The same year de la Croix stated that, in Homs, 80,000 Christians were displaced by opposition groups, and that the majority of fighters were from outside Syria. The latter claim was disputed by, among others, an anti-Assad group named Syrian Christians for Democracy, reported The Independent. Interviewed by The Australian in October 2012, she said the rebellion "steadily became a violent Islamist expression against a liberal secular society."

She attempted to prove that Syrian opposition activists fabricated the videos showing victims of the Ghouta chemical attack in Damascus on 21 August 2013. She had no formal training in analysing video evidence or the use of chemical weapons, and compiled a 50-page report. She said the attacks were staged by rebels and the victims kidnapped pro-government Alawites, a claim rejected by family members of abducted people from that community. Her claims were investigated by Human Rights Watch and refuted, and the New York Times noted that part of her analysis was based on a misunderstanding of the difference between time zones. Sergey Lavrov, the Russian foreign minister, cited her analysis when he claimed there were "serious grounds to believe" the Ghouta attack "was a provocation", staged by Syrian rebels. De la Croix was interviewed by the Russian RT station about her analysis.

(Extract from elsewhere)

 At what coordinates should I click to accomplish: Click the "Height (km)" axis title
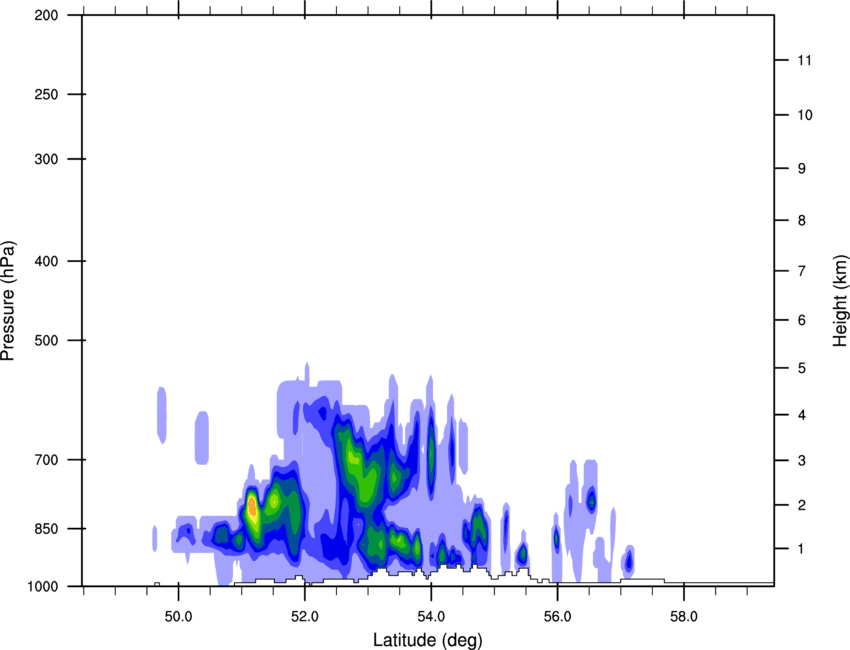(x=839, y=300)
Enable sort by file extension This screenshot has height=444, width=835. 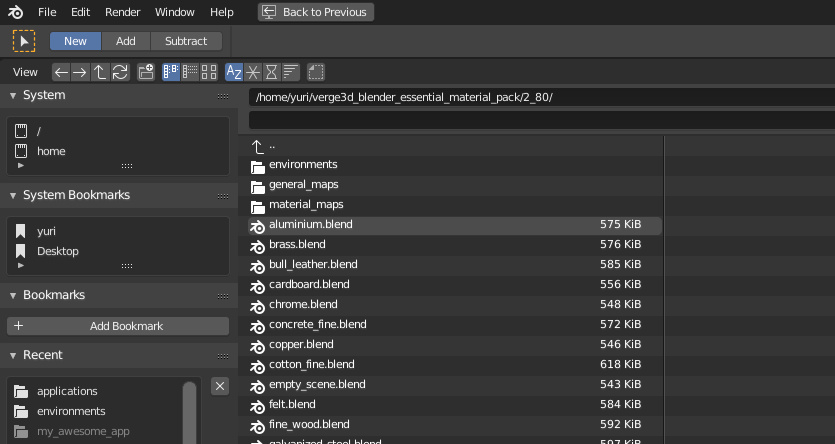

She said that in 2013, rebels based near her monastery warned her extremist fighters wanted to abduct her. The rebels helped her to flee.

She acted as government liaison during the evacuation of Moadamiyah (then under siege) at the end of October 2013. According to rebel spokesman Quasi Zakarya, up to 1,800 women, children and others were freed, but about 300 men were arrested by the government and forced to join the Syrian army. According to Raya Jalabi in The Guardian: "Asked whether she considers Hezbollah and Iran – entities which supported the Assad government – to be complicit in the fabric of foreign sectarian forces inside Syria, she said no, as 'Hezbollah isn't coming in as a religious force, and is not committing crimes of a religious nature.'"

In late 2013, De la Croix toured Israel (a country she told Ha'aretz that she "loved") and the United States, and visited Europe, presenting her version of events in Syria. Organised by the Syria Solidarity Movement, a pro-Assad organisation based in California formed to host her, she spoke at venues, mainly churches, on the US west and east coasts. Her US tour was as a representative of the Syrian Mussalaha (“reconciliation”) movement led by Ali Haidar, a minister in Assad’s government and leader of the far right Syrian Social Nationalist Party (SSNP).

In November 2013, she withdrew from speaking at the British Stop the War Coalition's annual conference after two participants, Jeremy Scahill and Owen Jones, decided not to speak at the meeting if it meant sharing a platform with de la Croix.

In 2013, de la Croix said she does not support the Assad government and describes herself as part of the liberal opposition to Assad. She said she supports the "civilian population who is suffering purely at the hands of foreign agents". After the Russian involvement in the Syrian civil war began in 2015, according to the Carnegie Endowment for International Peace, "Local voices, such as those of Mother Agnes, were amplified by the pro-Kremlin news outlet RT (formerly Russia Today), as well as by botnets and seemingly fake news websites, to create an appearance of widespread consensus over the Syrian regime’s version of events. This helped to blunt international responses to the conflict."

In 2018, she continued to host pro-government visits to Syria, telling participants that the government of Saudi Arabia, and not that of Syria, was responsible for refugees in Europe, because it wants the West to be Islamized.